Kinetic traces of representative standards ranging from 0.001 to 10 EU/mL are shown in Figure 1, with onset times indicated as vertical red lines. Mean onset time for each standard was plotted vs. standard concentration by SoftMax Pro Software (Figure 2).
Figure 1. Kinetic traces of representative standards. Vertical red lines indicate onset times (onset OD = 0.03).
Figure 2. Endotoxin standard curve. Mean onset time (seconds) vs. endotoxin standard concentration was plotted using the log-log curve fit in SoftMax Pro Software (n = 3, r2 = 0.996).
According to the PYROGENT-5000 assay manual, performance requirements include the following:
- The absolute value of the correlation coefficient (r) of the calculated standard curve should be ≥0.980.

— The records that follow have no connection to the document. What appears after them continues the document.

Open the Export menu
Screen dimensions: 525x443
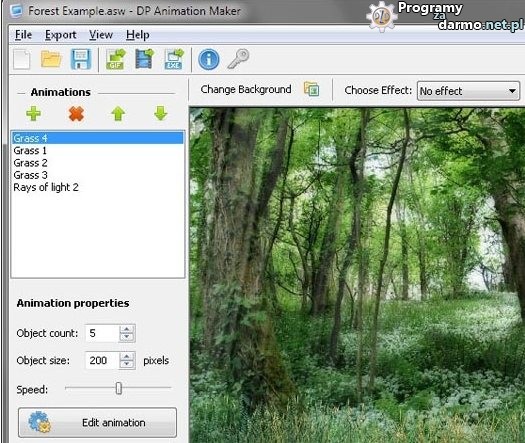(x=61, y=35)
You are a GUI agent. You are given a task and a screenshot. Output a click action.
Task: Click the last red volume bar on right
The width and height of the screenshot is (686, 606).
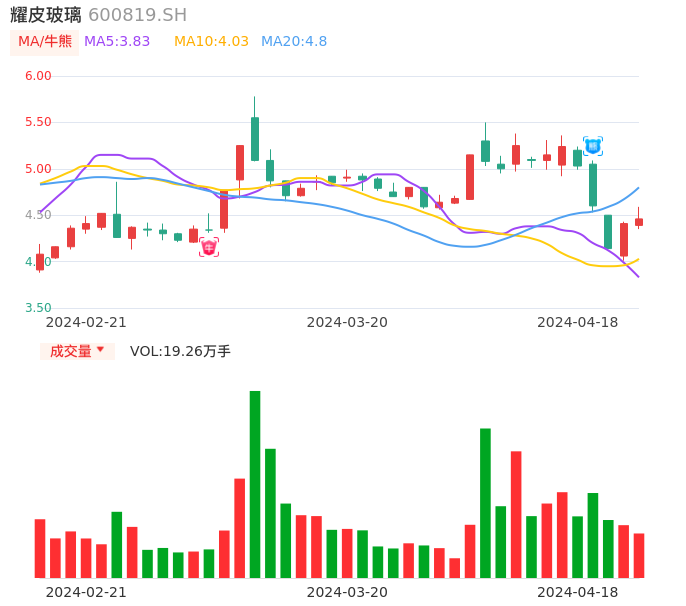pos(639,555)
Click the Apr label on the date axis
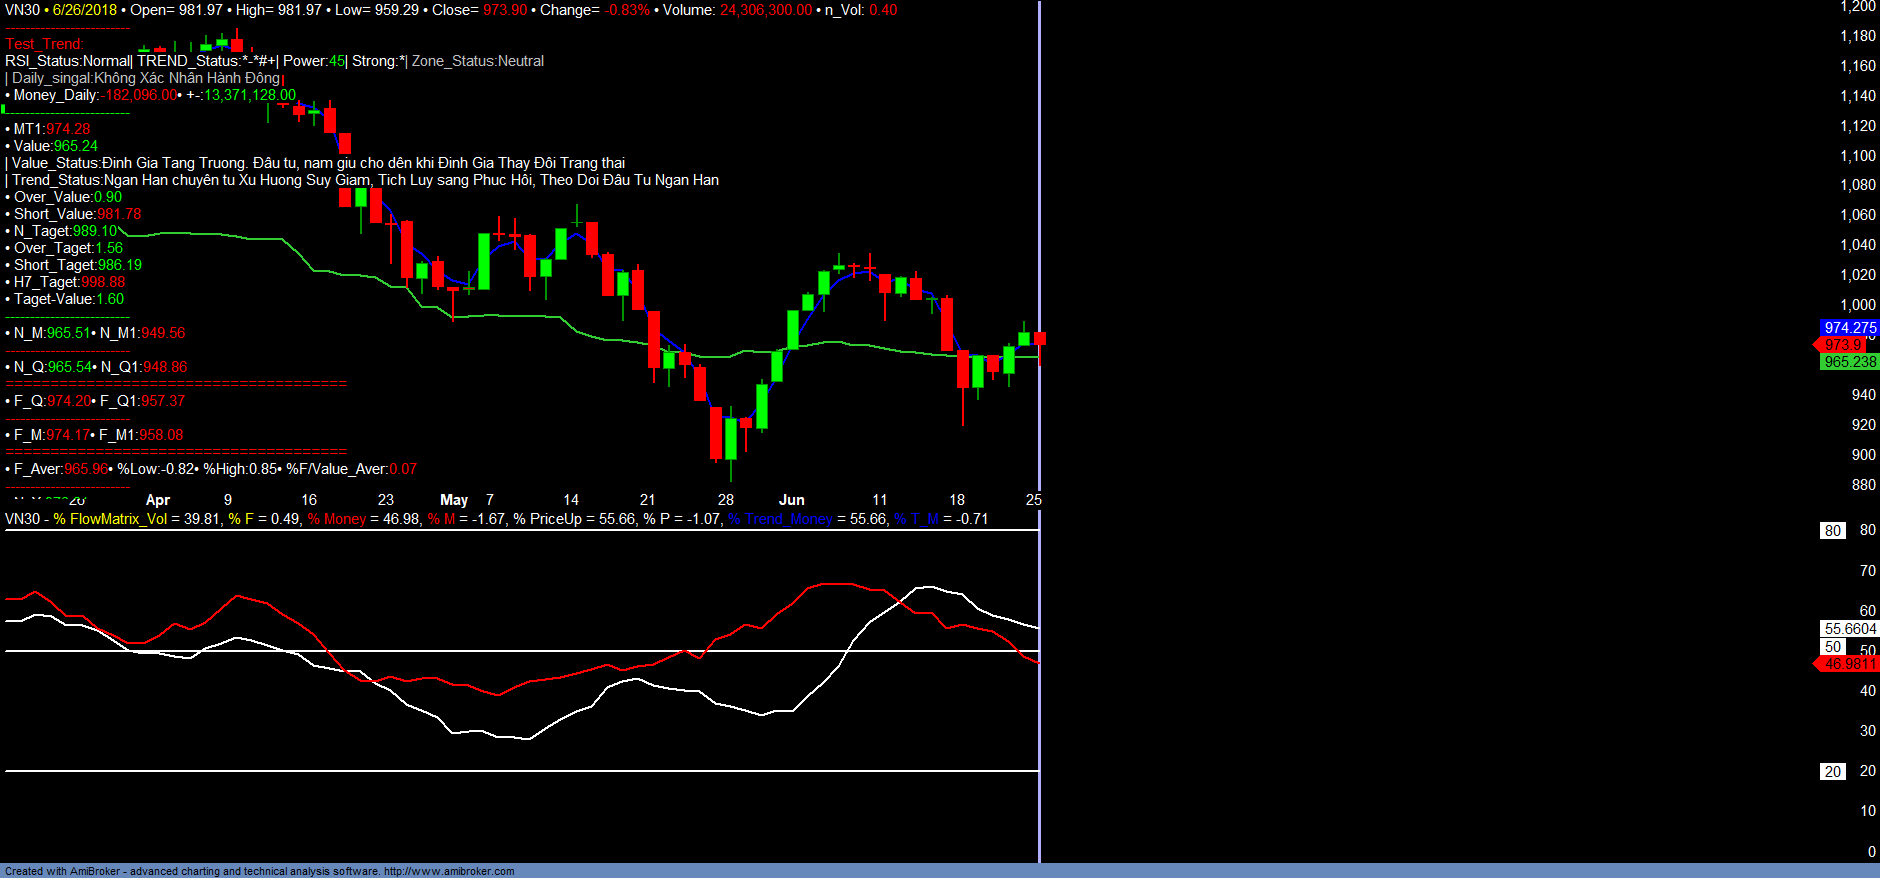 (158, 500)

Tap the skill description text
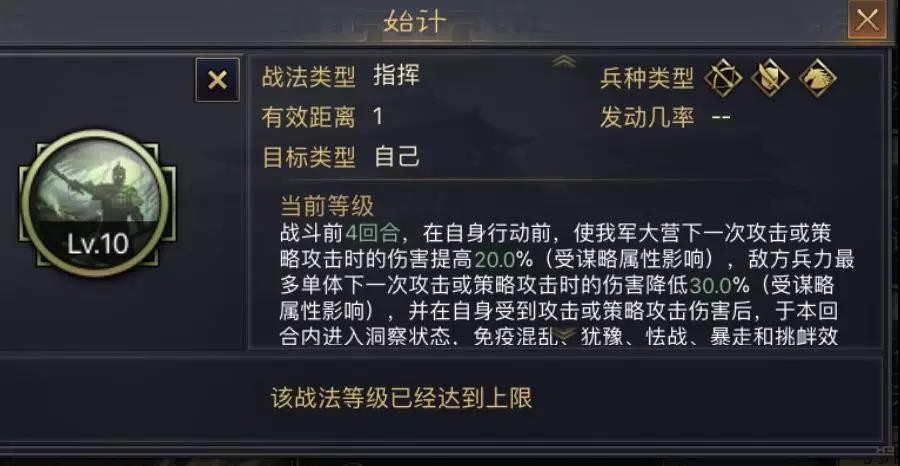pyautogui.click(x=560, y=284)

- The %C.V. of the reaction times for the replicates should be less than 10%.
For the standard curve generated using the SpectraMax ABS Plus reader, r = 0.998, exceeding the required value of 0.980. The %C.V. calculated by SoftMax Pro Software for standards in triplicate was less than 10% for each standard (Table 2). Equivalent results were obtained using the SpectraMax Plus 384 Microplate Reader (data not shown).
Table 2. Values calculated in the standards group table in SoftMax Pro Software. %C.V. for each standard was less than 10%, meeting the required reproducibility as indicated in the PYROGENT-5000 assay kit manual.
The Limulus Amebocyte Lysate (LAL) test is recognized by the U.S. Pharmacopeia (USP) for determining endotoxin levels in many drug and device products. The quantitative, kinetic PYROGENT-5000 assay offers labs a high-throughput method to test samples for the presence of endotoxin and can detect levels as low as 0.001 EU/mL, making it an effective way to ensure safe endotoxin levels for a variety of sample types. The SpectraMax ABS Plus reader and SoftMax Pro Software, along with the PYROGENT-5000 assay, offer a streamlined workflow for endotoxin testing with automatic calculation of results using a preconfigured protocol in SoftMax Pro Software.